主要介绍hive执行计划的基本使用。
目录
一、基本语法
explain
查看执行计划的基本信息;
explain dependency
查看输入的各种属性;
explain authorization
查看SQL操作相关权限的信息;
explain vectorization
查看SQL的向量化描述信息,从 Hive 2.3.0 开始支持;
explain cbo
输出由Calcite优化器生成的计划。CBO 从 Hive 4.0.0 版本开始支持;
explain ast
输出查询的抽象语法树。
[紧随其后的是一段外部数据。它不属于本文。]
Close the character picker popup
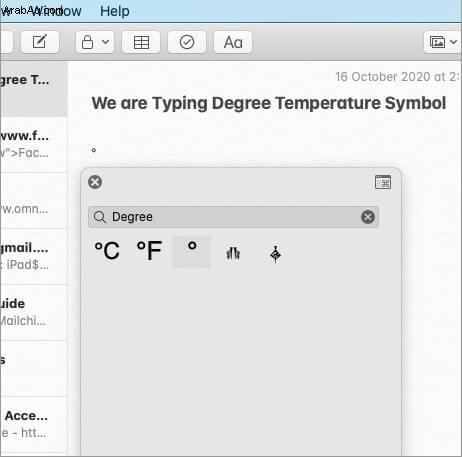Screen dimensions: 462x457 tap(95, 182)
AST 在 Hive 2.1.0 版本删除了,存在bug,转储AST可能会导致OOM错误,将在4.0.0版本修复;
explain extended
查看执行计划的扩展信息;
二、explain基本用法
1. explain案例1 普通函数(or none)
select-from-where类型
sql如下
explain
select
nvl(region,'unknown') region,
age*2 age,
concat('prefix_',name) name
from test_user where age >=20;
执行结果如下
# stage依赖
STAGE DEPENDENCIES:
Stage-0 is a root stage
# stage详细信息
STAGE PLANS:
Stage: Stage-0
Fetch Operator
limit: -1
Processor Tree:
# 表扫描
TableScan
# 表名
alias: test_user
# 当前阶段的统计信息,有行数、数据量
Statistics: Num rows: 4 Data size: 1105 Basic stats: COMPLETE Column stats: NONE
# 当前阶段进行过滤
Filter Operator
# 过滤谓词
predicate: (age >= 20) (type: boolean)
# 过滤后的统计信息
Statistics: Num rows: 1 Data size: 276 Basic stats: COMPLETE Column stats: NONE
# 列投影
Select Operator
expressions: NVL(region,'unknown') (type: string), (age * 2) (type: int), concat('prefix_', name) (type: string)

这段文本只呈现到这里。